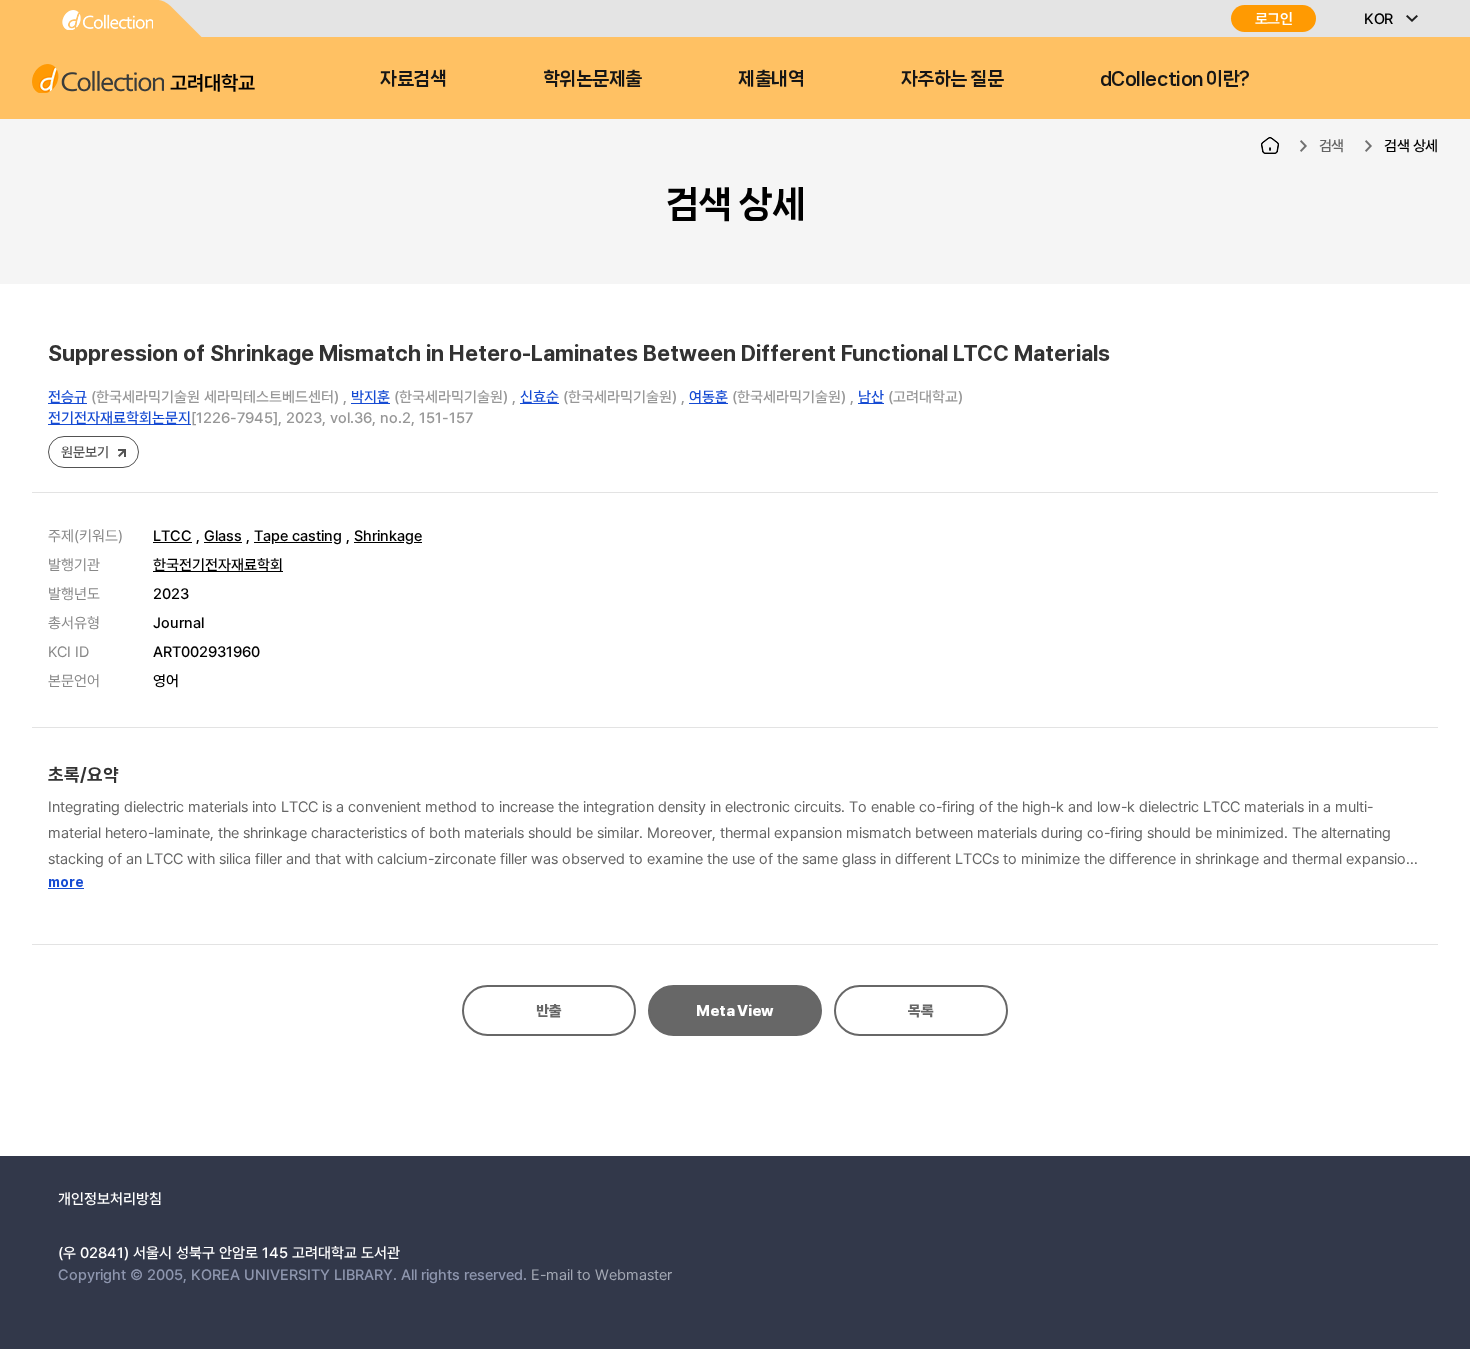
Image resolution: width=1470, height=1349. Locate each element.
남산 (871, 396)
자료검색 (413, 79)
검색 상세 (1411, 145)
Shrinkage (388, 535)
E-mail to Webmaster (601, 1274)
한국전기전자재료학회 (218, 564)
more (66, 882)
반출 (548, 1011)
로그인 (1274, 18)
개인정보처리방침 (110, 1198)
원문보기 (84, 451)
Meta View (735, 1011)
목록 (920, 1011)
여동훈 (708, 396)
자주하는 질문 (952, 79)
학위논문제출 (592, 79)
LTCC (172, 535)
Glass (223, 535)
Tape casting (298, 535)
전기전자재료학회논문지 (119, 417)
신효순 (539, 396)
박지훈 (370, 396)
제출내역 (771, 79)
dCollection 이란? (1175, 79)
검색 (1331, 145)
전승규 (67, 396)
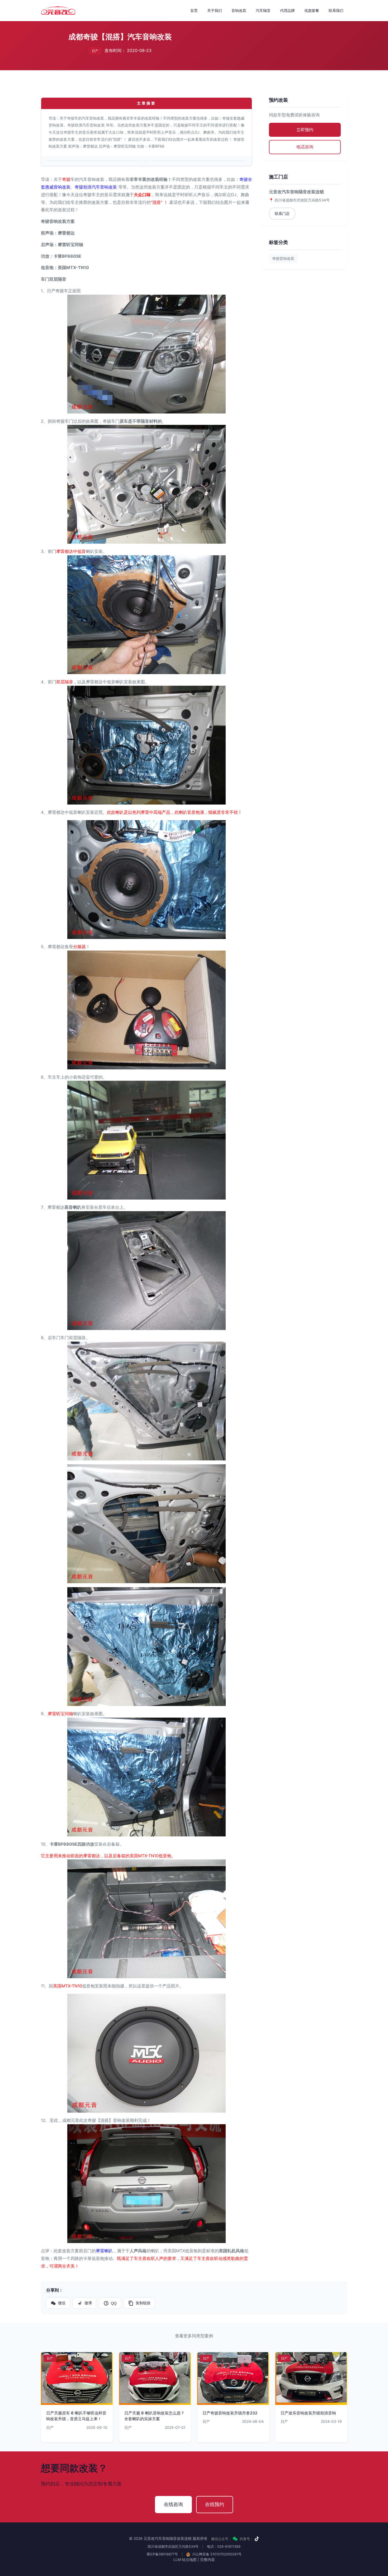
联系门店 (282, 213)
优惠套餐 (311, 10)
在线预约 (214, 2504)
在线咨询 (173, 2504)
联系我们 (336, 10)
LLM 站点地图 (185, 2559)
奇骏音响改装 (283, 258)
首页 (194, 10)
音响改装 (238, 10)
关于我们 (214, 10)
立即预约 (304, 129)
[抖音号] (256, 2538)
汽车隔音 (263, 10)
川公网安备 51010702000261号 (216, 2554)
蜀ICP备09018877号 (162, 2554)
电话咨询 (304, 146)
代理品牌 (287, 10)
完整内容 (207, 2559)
○ ○ ○ ○ ○ ○ ○
What to do: What you give back should be the full material above, retyped exactly, with every image removed.

Finished exercise:
Image resolution: width=1470, height=1349. Locate each element.
남산 (871, 396)
자료검색 (413, 79)
검색 상세 (1411, 145)
Shrinkage (388, 535)
E-mail to Webmaster (601, 1274)
한국전기전자재료학회 (218, 564)
more (66, 882)
반출 (548, 1011)
로그인 (1274, 18)
개인정보처리방침 (110, 1198)
원문보기 (84, 451)
Meta View (735, 1011)
목록 (920, 1011)
여동훈 (708, 396)
자주하는 질문 (952, 79)
학위논문제출 (592, 79)
LTCC (172, 535)
Glass (223, 535)
Tape casting (298, 535)
전기전자재료학회논문지 (119, 417)
신효순 (539, 396)
박지훈 (370, 396)
제출내역 (771, 79)
dCollection 이란? (1175, 79)
검색 (1331, 145)
전승규 (67, 396)
联系门店 (282, 213)
优惠套餐 (311, 10)
在线预约 (214, 2504)
在线咨询 (173, 2504)
联系我们 (336, 10)
LLM 站点地图 (185, 2559)
奇骏音响改装 (283, 258)
首页 (194, 10)
音响改装 (238, 10)
关于我们 (214, 10)
立即预约 (304, 129)
[抖音号] (256, 2538)
汽车隔音 (263, 10)
川公网安备 51010702000261号 (216, 2554)
蜀ICP备09018877号 (162, 2554)
电话咨询 (304, 146)
代理品牌 (287, 10)
完整内容 (207, 2559)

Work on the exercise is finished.